About this exercise:
Produce again, without any change, the lines running from the one with "Zingular (178, 394)" through the final line of the data below, and only those.
___ The data ___
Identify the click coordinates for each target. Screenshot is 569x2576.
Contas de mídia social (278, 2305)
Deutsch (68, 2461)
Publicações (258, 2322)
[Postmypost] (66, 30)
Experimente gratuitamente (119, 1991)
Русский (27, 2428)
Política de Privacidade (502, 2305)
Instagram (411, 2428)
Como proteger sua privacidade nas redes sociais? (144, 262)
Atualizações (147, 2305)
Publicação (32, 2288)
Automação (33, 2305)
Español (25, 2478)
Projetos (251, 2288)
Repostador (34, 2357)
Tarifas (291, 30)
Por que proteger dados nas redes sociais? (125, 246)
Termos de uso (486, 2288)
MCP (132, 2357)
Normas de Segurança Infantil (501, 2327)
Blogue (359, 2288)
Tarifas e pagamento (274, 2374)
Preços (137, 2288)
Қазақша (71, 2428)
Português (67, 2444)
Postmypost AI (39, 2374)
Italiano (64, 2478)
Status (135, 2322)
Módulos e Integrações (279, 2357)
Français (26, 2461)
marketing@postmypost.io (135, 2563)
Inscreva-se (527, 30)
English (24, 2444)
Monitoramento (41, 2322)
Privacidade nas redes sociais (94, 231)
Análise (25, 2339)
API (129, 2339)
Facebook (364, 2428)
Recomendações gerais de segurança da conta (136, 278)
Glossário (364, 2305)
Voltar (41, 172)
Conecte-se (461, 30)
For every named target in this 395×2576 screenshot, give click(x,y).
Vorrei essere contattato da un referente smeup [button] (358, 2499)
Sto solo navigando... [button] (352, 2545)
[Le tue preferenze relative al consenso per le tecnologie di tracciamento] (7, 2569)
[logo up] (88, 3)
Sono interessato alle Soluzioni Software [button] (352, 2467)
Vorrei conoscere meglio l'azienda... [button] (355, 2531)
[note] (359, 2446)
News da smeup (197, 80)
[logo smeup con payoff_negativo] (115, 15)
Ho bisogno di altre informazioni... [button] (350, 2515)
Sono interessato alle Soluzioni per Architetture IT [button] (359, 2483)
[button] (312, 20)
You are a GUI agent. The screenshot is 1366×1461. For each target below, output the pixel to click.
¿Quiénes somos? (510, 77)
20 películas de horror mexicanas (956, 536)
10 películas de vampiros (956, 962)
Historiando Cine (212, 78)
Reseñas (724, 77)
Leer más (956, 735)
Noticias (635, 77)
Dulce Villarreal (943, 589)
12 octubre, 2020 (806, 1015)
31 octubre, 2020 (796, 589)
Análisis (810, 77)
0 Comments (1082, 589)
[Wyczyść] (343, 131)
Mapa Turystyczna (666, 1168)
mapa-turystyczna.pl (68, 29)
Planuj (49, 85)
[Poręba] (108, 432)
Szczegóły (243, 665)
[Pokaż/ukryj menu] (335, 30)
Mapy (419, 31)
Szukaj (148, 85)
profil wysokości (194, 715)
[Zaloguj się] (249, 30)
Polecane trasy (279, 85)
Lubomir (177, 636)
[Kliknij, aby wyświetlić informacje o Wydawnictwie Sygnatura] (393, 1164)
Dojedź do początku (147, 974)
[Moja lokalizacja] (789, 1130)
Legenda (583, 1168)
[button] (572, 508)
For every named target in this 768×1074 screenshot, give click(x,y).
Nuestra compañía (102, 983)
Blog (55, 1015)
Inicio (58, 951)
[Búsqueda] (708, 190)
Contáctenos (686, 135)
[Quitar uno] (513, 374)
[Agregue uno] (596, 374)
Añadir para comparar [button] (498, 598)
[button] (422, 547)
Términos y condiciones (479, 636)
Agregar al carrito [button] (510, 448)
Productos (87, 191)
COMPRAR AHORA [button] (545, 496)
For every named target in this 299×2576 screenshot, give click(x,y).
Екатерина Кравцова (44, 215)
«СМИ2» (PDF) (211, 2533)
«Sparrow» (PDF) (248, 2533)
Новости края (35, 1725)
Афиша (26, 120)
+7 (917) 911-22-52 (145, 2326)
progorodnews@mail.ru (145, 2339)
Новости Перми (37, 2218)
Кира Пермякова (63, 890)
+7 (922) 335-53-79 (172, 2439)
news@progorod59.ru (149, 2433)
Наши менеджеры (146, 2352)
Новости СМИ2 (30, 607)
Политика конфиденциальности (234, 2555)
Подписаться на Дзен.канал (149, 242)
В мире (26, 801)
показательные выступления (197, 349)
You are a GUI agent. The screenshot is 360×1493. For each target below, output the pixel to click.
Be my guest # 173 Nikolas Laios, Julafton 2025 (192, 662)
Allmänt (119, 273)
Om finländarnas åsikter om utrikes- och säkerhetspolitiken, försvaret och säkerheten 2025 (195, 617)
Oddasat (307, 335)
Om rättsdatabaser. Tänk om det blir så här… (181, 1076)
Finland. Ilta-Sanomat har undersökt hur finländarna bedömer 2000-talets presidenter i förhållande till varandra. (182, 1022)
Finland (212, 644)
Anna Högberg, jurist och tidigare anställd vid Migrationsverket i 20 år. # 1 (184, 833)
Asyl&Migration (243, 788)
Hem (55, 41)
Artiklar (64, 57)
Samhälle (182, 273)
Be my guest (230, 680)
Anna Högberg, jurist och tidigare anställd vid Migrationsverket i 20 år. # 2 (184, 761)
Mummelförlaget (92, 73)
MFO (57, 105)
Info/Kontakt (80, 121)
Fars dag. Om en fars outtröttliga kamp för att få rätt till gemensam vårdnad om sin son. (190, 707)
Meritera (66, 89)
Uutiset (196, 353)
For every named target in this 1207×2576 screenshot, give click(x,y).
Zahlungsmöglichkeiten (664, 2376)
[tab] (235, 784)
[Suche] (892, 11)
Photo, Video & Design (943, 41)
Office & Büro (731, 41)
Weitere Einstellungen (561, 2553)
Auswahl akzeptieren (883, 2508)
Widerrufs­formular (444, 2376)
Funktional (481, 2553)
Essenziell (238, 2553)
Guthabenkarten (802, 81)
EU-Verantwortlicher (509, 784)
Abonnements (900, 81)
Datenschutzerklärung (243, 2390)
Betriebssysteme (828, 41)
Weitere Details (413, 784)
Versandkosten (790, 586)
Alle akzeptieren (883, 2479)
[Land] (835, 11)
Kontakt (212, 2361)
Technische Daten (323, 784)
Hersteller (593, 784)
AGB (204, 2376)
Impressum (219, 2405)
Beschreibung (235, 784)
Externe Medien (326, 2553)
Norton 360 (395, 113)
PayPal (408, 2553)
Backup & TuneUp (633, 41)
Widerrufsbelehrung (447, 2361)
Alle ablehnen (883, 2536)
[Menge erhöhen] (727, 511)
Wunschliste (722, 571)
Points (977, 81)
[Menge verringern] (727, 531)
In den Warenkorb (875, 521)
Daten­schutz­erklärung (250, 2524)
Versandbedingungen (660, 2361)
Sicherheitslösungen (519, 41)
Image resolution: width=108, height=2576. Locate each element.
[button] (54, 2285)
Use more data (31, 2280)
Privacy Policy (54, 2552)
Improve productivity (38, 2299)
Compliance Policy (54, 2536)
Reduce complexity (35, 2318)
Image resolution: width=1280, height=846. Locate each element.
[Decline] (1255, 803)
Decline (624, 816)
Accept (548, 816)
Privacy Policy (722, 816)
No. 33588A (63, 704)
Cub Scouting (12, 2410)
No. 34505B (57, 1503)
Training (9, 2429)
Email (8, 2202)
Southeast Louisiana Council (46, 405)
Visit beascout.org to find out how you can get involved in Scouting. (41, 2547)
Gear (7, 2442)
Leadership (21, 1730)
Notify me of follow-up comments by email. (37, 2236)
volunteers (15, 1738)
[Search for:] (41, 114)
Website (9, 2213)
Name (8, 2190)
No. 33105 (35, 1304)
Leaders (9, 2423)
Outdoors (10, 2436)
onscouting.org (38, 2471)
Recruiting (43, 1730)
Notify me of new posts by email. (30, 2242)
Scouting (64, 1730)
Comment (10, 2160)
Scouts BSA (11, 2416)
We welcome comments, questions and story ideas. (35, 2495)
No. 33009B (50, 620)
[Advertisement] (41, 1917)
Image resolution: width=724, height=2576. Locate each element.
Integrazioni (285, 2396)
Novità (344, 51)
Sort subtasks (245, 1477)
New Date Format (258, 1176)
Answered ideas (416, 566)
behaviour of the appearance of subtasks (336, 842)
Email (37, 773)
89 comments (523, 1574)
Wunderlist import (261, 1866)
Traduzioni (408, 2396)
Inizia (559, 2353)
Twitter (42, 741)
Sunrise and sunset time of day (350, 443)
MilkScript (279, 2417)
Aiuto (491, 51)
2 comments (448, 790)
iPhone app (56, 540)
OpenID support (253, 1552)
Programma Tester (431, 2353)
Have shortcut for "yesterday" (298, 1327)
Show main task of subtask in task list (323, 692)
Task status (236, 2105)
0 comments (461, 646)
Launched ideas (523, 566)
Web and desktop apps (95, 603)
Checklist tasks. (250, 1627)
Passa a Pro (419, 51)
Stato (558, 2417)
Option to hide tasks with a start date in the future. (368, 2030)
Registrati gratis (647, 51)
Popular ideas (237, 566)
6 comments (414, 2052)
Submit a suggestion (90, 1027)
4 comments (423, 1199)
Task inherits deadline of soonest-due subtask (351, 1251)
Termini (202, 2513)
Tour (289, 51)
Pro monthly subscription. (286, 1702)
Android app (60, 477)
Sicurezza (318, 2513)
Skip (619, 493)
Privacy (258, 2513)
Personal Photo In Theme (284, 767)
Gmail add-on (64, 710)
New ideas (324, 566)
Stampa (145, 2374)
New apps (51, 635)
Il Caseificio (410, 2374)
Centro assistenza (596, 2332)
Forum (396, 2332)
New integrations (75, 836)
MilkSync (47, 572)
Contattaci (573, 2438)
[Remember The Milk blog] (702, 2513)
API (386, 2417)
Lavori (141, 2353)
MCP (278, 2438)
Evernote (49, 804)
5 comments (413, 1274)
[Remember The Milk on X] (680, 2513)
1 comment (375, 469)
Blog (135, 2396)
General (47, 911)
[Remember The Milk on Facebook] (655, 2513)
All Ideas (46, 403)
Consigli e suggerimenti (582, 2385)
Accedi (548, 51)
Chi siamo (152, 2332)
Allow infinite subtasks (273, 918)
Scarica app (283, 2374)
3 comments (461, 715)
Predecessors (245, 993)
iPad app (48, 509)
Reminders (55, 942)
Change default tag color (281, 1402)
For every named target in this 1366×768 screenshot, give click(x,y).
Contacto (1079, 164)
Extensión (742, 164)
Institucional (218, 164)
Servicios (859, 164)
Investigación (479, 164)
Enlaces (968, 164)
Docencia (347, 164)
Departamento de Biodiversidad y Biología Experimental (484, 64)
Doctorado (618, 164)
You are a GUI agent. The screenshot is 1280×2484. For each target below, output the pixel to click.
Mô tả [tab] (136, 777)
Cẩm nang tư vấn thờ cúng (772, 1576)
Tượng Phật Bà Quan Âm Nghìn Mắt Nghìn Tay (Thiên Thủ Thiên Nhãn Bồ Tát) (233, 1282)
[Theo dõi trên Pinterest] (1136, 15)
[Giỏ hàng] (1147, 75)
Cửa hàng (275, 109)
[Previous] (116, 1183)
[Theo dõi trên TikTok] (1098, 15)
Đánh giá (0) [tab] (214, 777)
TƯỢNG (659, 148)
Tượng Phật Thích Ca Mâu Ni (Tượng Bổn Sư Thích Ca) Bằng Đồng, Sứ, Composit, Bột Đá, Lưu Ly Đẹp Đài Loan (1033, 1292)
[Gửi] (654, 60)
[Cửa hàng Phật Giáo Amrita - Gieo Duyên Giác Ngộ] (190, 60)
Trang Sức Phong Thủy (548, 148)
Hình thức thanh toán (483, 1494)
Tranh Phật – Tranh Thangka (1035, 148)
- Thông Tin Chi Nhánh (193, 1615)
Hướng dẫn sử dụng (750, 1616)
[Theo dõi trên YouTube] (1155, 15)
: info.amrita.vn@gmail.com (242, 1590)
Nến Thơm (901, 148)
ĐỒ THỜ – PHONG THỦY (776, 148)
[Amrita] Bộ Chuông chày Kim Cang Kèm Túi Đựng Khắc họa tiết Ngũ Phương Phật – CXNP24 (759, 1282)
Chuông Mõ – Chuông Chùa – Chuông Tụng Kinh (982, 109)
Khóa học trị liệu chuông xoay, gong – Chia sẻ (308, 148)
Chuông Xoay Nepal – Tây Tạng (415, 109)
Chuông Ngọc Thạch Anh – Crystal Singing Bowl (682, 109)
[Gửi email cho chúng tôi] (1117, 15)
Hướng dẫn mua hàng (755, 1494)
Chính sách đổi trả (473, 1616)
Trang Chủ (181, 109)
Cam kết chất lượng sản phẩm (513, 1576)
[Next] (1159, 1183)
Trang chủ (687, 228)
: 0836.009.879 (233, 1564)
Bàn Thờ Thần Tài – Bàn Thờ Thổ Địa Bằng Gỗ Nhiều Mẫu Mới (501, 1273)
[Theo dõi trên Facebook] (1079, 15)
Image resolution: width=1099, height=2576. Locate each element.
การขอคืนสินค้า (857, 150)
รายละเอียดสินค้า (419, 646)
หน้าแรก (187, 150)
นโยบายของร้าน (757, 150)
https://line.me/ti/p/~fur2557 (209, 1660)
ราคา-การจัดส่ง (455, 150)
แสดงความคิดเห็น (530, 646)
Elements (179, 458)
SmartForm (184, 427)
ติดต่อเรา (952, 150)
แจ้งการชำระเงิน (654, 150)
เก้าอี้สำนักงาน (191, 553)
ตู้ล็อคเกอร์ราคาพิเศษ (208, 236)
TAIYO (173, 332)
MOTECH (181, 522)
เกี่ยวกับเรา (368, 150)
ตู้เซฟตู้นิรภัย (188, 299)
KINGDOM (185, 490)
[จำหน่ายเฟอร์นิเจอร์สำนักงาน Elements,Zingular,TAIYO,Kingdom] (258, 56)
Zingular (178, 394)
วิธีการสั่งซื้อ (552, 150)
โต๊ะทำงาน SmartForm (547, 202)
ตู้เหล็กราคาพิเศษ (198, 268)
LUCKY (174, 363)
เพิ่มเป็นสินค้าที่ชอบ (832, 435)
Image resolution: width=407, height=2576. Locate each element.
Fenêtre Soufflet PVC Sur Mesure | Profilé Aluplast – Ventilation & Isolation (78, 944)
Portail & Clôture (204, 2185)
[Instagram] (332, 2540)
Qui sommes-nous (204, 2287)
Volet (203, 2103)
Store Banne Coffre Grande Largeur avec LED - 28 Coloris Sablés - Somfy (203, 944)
___
Response for this exercise:
Zingular (178, 394)
วิธีการสั่งซื้อ (552, 150)
โต๊ะทำงาน SmartForm (547, 202)
ตู้เหล็กราคาพิเศษ (198, 268)
LUCKY (174, 363)
เพิ่มเป็นสินค้าที่ชอบ (832, 435)
Image resolution: width=407, height=2576. Locate each element.
Fenêtre Soufflet PVC Sur Mesure | Profilé Aluplast – Ventilation & Isolation (78, 944)
Portail & Clôture (204, 2185)
[Instagram] (332, 2540)
Qui sommes-nous (204, 2287)
Volet (203, 2103)
Store Banne Coffre Grande Largeur avec LED - 28 Coloris Sablés - Somfy (203, 944)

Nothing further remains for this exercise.